Related claims that the change was driven by buyers in the more expensive building seeking more exclusivity, but some sources said that prospective buyers had actually been canceling their reservations in the since-eliminated tower.
Around the same time, Related and Arnaud Karsenti’s 13th Floor Investments pulled out of a proposed $500 million condo buyout of an older tower in Miami Beach, which the two firms would have redeveloped.
In addition to development being more expensive, demand and the pace of sales have slowed compared to the frenzy seen in 2021 and early 2022. Jon Paul Pérez, Jorge’s son and president of Related, is among the developers who say the market is healthier as a result. The firm is expected to launch sales of additional projects this year.

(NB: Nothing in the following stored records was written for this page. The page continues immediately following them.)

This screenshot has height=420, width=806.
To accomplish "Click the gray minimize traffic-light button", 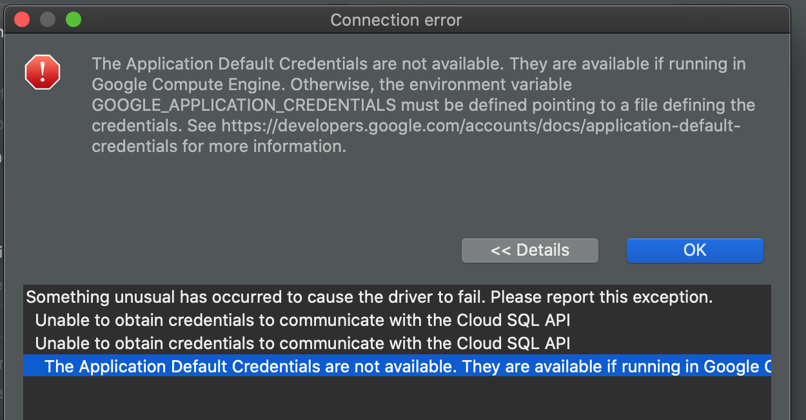I will tap(47, 19).
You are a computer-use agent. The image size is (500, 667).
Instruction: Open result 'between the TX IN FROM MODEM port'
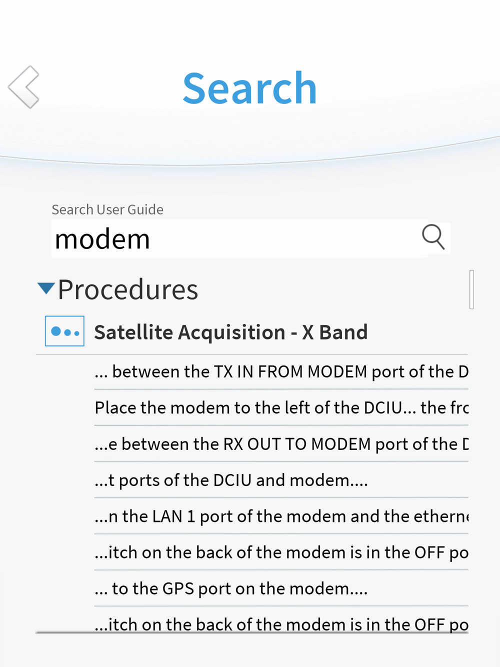282,372
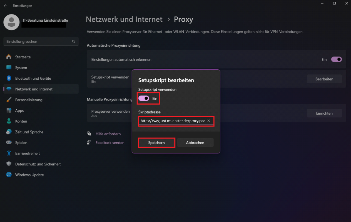Select Spielen in the sidebar
Image resolution: width=351 pixels, height=222 pixels.
[x=21, y=143]
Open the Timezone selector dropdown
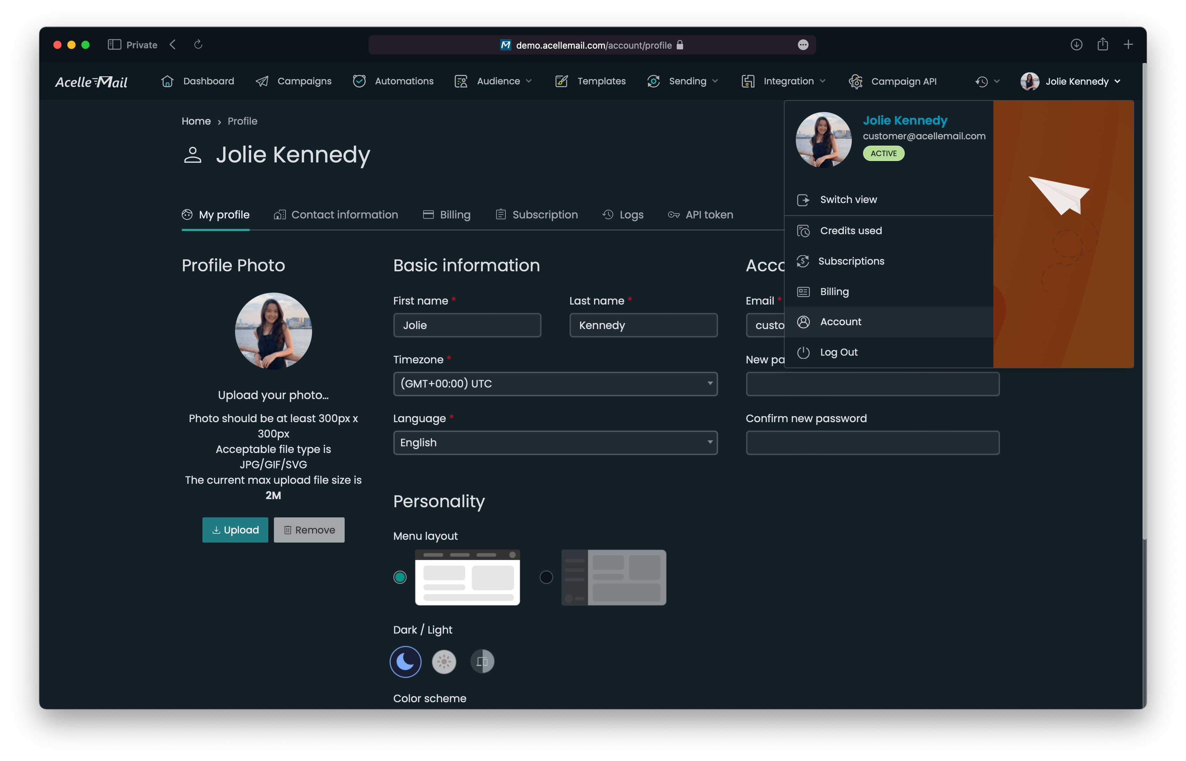 point(555,382)
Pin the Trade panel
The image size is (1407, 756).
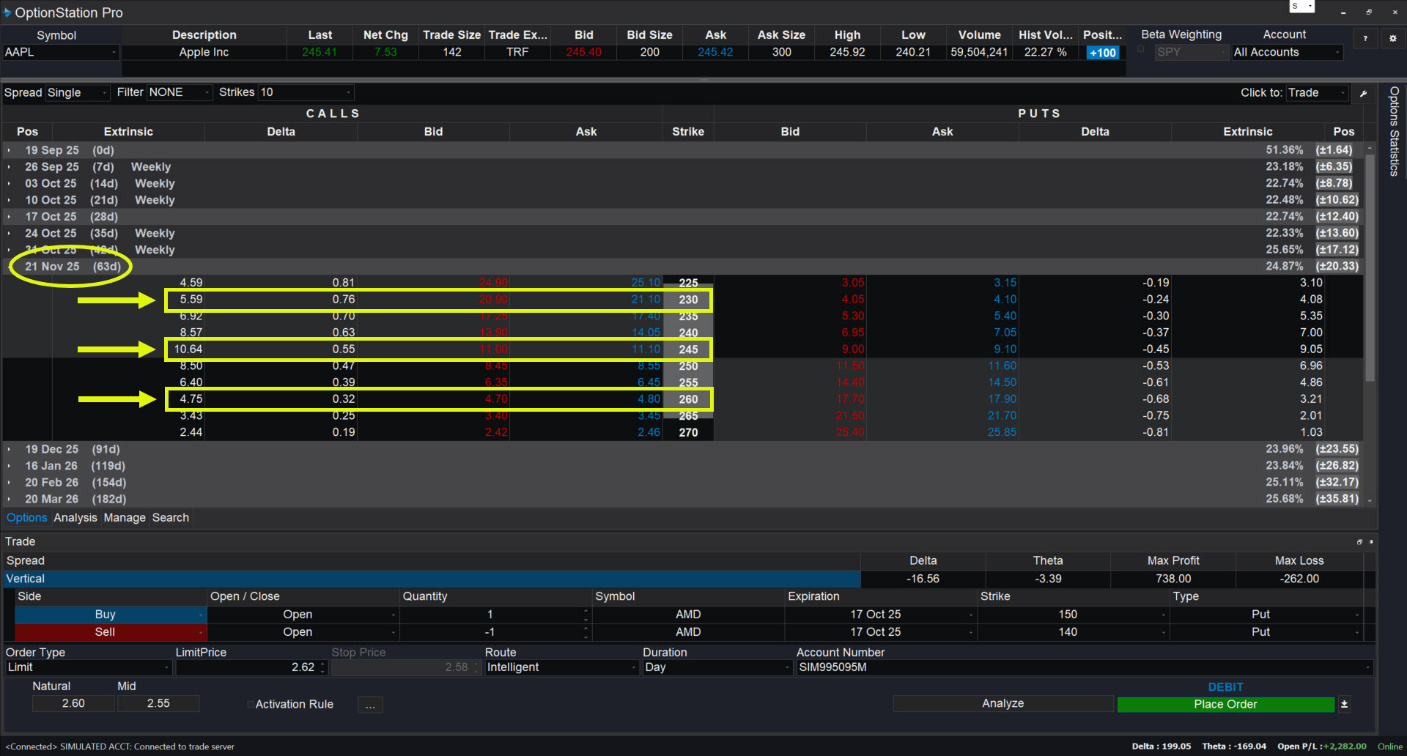click(x=1371, y=542)
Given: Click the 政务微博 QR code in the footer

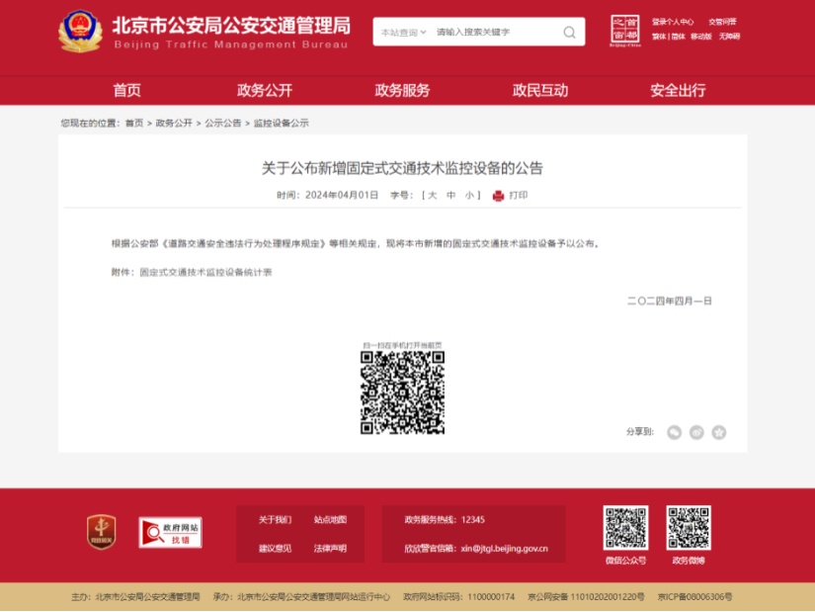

“When people compare today’s market to a year or year and a half ago, it was an anomaly,” he said. “Things were selling at whatever price, instantly. It was not a normal market.”

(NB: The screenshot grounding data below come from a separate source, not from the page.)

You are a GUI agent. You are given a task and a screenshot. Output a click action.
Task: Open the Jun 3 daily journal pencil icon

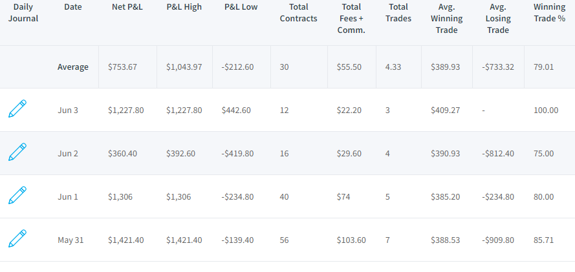point(17,109)
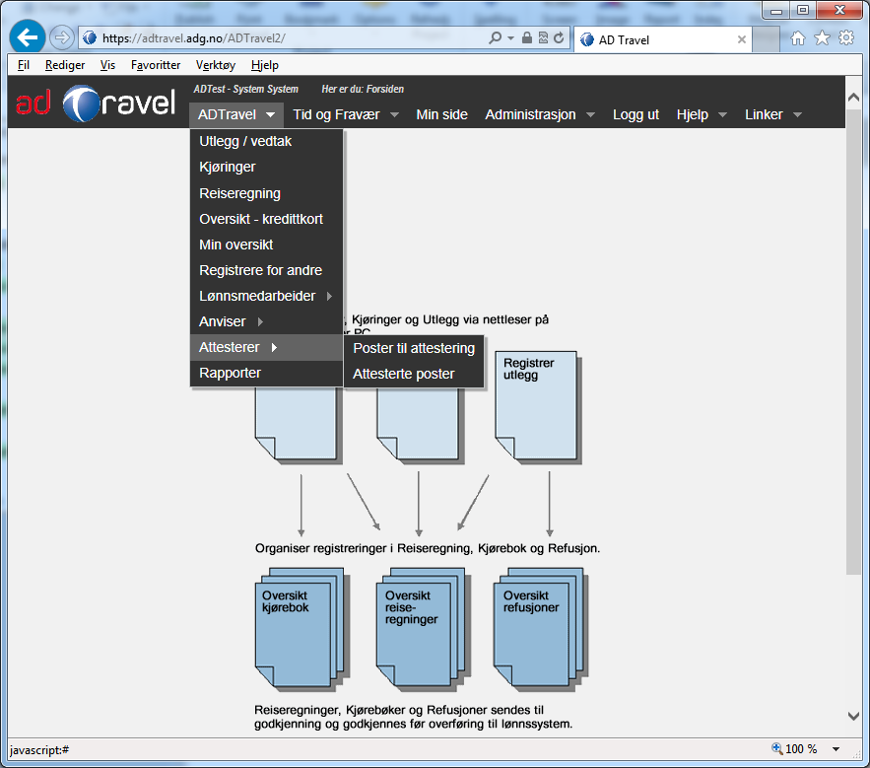Click the browser Back arrow button

pos(28,38)
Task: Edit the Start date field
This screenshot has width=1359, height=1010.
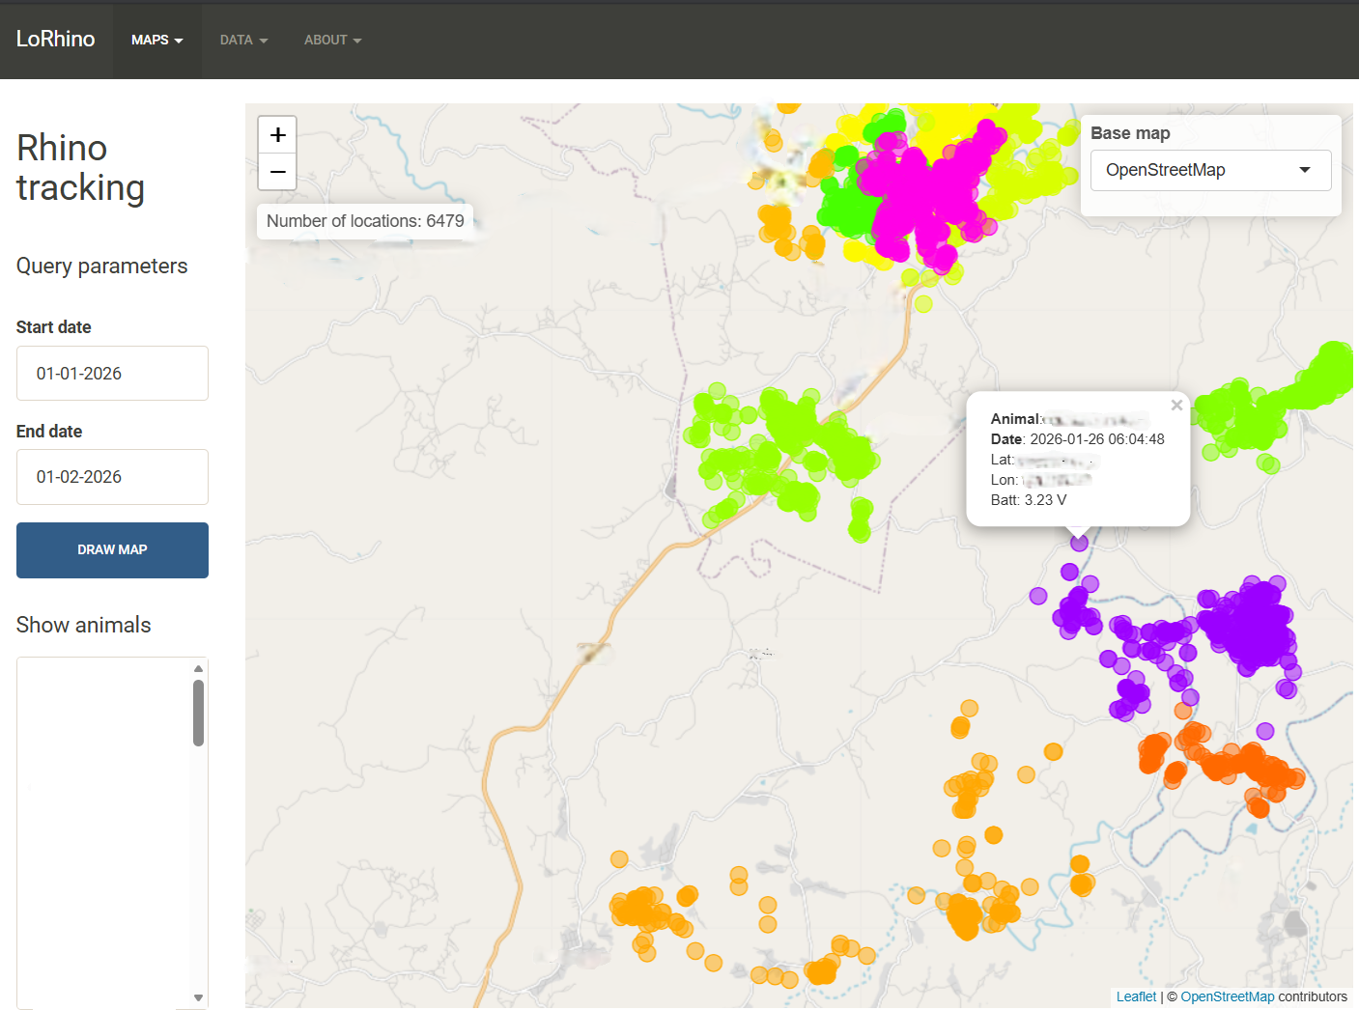Action: tap(112, 374)
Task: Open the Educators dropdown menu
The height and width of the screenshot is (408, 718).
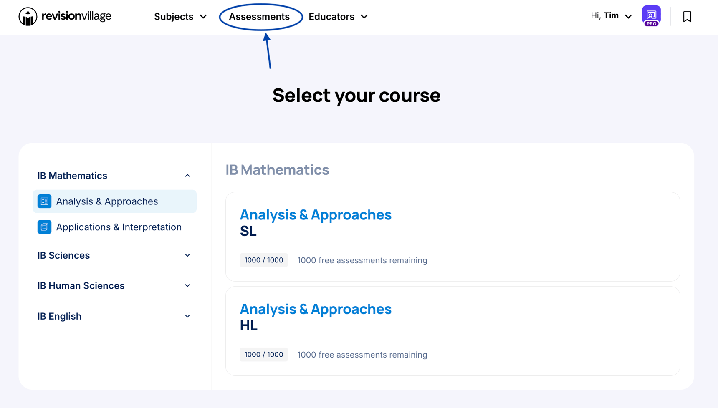Action: tap(338, 17)
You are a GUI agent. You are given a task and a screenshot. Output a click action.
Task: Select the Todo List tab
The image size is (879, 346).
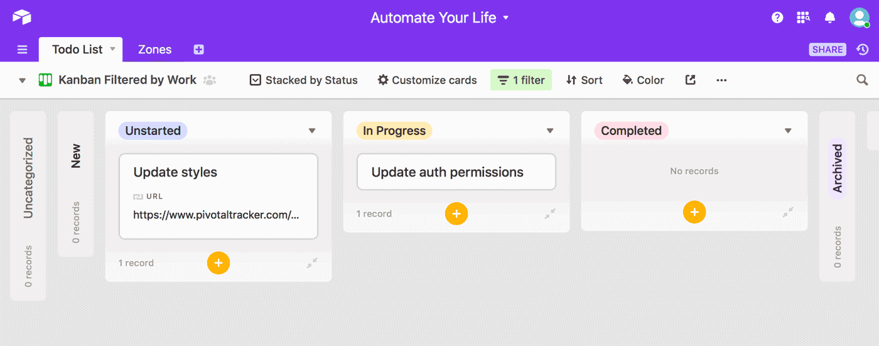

Pérez said that most projects Related has already launched, with the exception of more recent ones such as Rivage in Bal Harbour, are sold out or mostly sold out. Those in the reservations stage — before buyers are in contract — are 40 to 60 percent presold.

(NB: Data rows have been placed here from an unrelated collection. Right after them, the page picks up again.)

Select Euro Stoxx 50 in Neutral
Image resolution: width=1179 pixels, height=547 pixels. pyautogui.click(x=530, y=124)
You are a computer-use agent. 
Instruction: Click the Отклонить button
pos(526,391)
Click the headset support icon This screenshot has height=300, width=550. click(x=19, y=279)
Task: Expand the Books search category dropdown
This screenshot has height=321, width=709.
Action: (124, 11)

“We’re still having additional sales. One week we’ll have 10 sales, another week we’ll have two,” Pérez said.
Some sources said that the slowdown, coupled with budgets that no longer pan out, will result in newer projects being completed later than initially marketed. Others insist there has always been a disconnect between the completion date on a marketing brochure and the date on a contract.
Craig Studnicky, CEO of the brokerages ISG World and Related ISG, said today’s buyer pool — domestic buyers planning to relocate to South Florida full-time — is less willing to put up with changing timelines.
“Buyers can’t afford to wait. You need to know when the hell you’re going to be able to move in,” Studnicky said. “It’s becoming a problem for the developers.”
Phil Gutman, a broker whose projects include Eichner’s La Baia, said some completion dates have been moved back in order for developers to account for other delays that could generate additional interest on construction loans. But he said that the bigger issue is that some projects were presold based on a now-unrealistic price-per-foot cost.
“The profit margins aren’t going to be what they anticipated,” Gutman said, “but most developers are going to absorb the increases.”
Some have not. Despite high presales, Chilean firm Ambienta Developers wasn’t able to begin construction on its Bay Harbor Islands condo project after construction costs jumped and it was unable to secure financing. Alta Developers took over the project last year, returning deposits to buyers and launching a new version of the development.
But those situations are, for now, few and far between. Developers are more likely to seek equity infusions from new partners, especially as construction loans remain extremely challenging to secure, said Amaducci-Adams, the real estate attorney.
“The concept of preferred equity will become much more prevalent this year,” she said.